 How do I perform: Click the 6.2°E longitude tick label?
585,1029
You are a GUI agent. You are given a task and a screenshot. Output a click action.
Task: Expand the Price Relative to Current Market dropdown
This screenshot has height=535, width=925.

------------------------------------------------------------------------

| What the task requires |
Return the entries above in full and exactly as written.

| Result for this task |
 How do I perform: Click the 6.2°E longitude tick label?
585,1029
You are a GUI agent. You are given a task and a screenshot. Output a click action.
Task: Expand the Price Relative to Current Market dropdown
This screenshot has height=535, width=925.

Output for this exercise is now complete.